> **Exercise prompt**:
Of the lines in the data below, write out exactly those from the one holding "Screenshot is 331x2576." through the one holding "Projektunterstützung (92, 2214)", both included.

> **The data**:
============

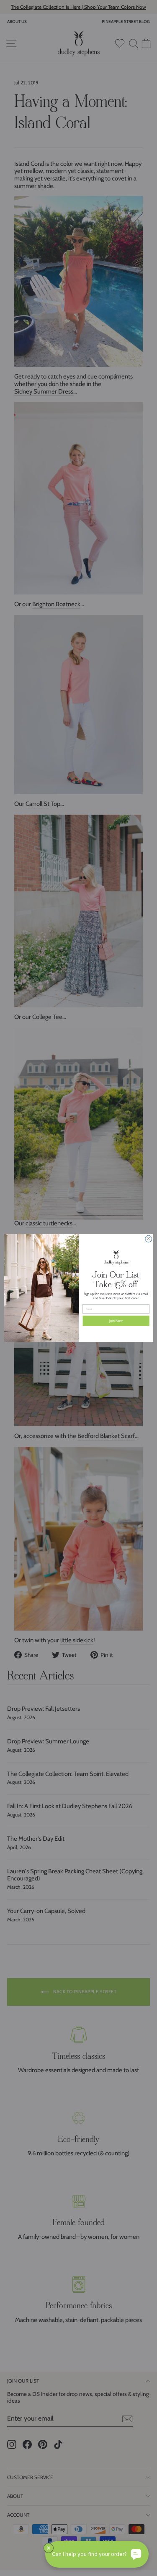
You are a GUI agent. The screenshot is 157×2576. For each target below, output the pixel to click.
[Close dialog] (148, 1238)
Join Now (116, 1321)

============

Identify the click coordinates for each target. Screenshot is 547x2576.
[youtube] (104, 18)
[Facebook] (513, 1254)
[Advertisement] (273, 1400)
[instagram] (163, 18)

============

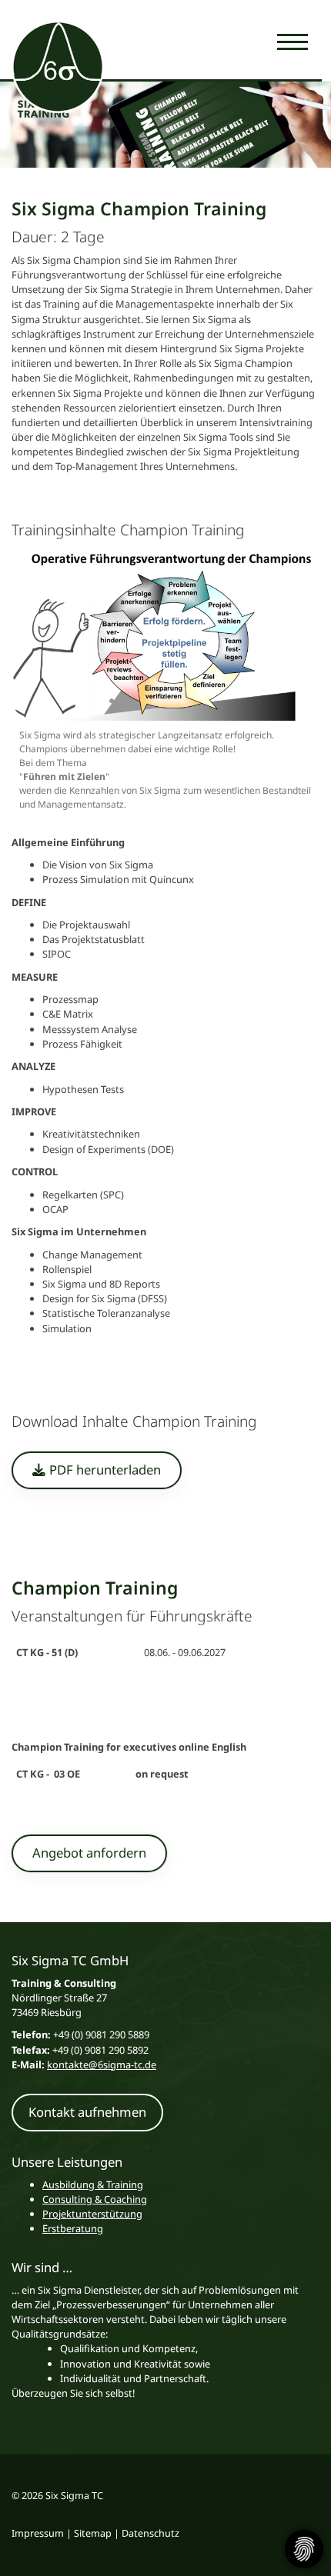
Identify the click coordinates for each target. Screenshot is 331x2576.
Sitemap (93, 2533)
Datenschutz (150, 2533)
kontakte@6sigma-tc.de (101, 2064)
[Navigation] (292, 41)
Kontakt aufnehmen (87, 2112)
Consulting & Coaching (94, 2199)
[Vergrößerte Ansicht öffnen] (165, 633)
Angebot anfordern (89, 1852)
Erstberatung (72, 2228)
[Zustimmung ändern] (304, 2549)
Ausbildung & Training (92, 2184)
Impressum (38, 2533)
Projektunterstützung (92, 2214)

============

> **Answer below**:
Identify the click coordinates for each target. Screenshot is 331x2576.
Sitemap (93, 2533)
Datenschutz (150, 2533)
kontakte@6sigma-tc.de (101, 2064)
[Navigation] (292, 41)
Kontakt aufnehmen (87, 2112)
Consulting & Coaching (94, 2199)
[Vergrößerte Ansicht öffnen] (165, 633)
Angebot anfordern (89, 1852)
Erstberatung (72, 2228)
[Zustimmung ändern] (304, 2549)
Ausbildung & Training (92, 2184)
Impressum (38, 2533)
Projektunterstützung (92, 2214)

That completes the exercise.